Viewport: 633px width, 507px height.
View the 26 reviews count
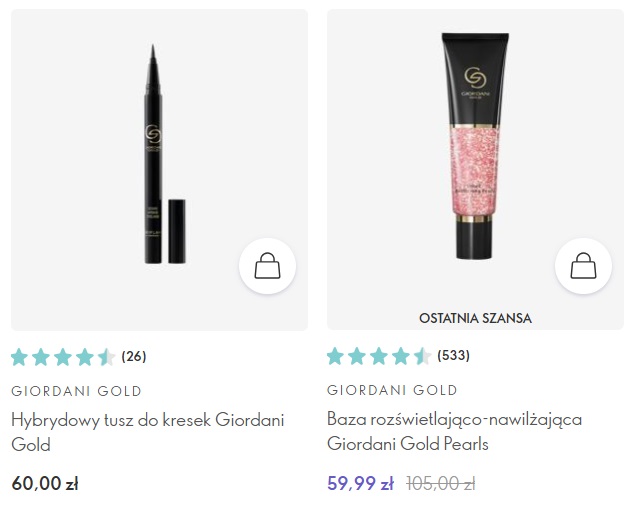(x=134, y=356)
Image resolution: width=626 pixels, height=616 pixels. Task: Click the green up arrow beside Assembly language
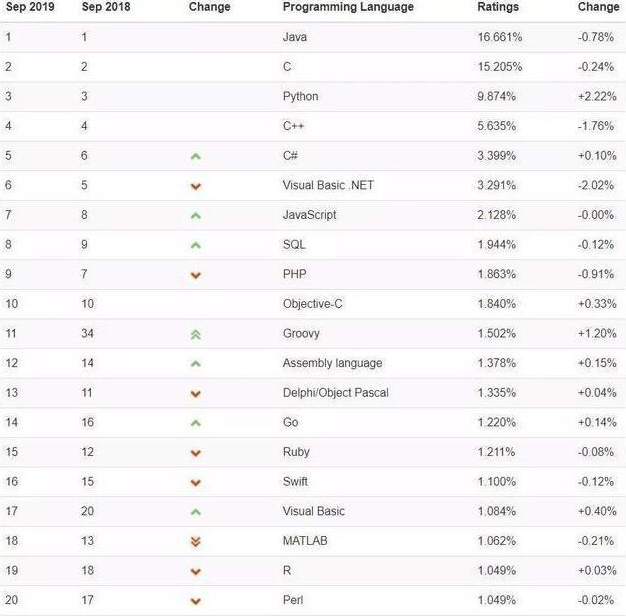pyautogui.click(x=196, y=364)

Exercise directions:
If the listing above includes images, copy every line of it exactly except those images.

Solution below:
Viewport: 633px width, 507px height.
View the 26 reviews count
(x=134, y=356)
Image resolution: width=626 pixels, height=616 pixels. Task: Click the green up arrow beside Assembly language
pyautogui.click(x=196, y=364)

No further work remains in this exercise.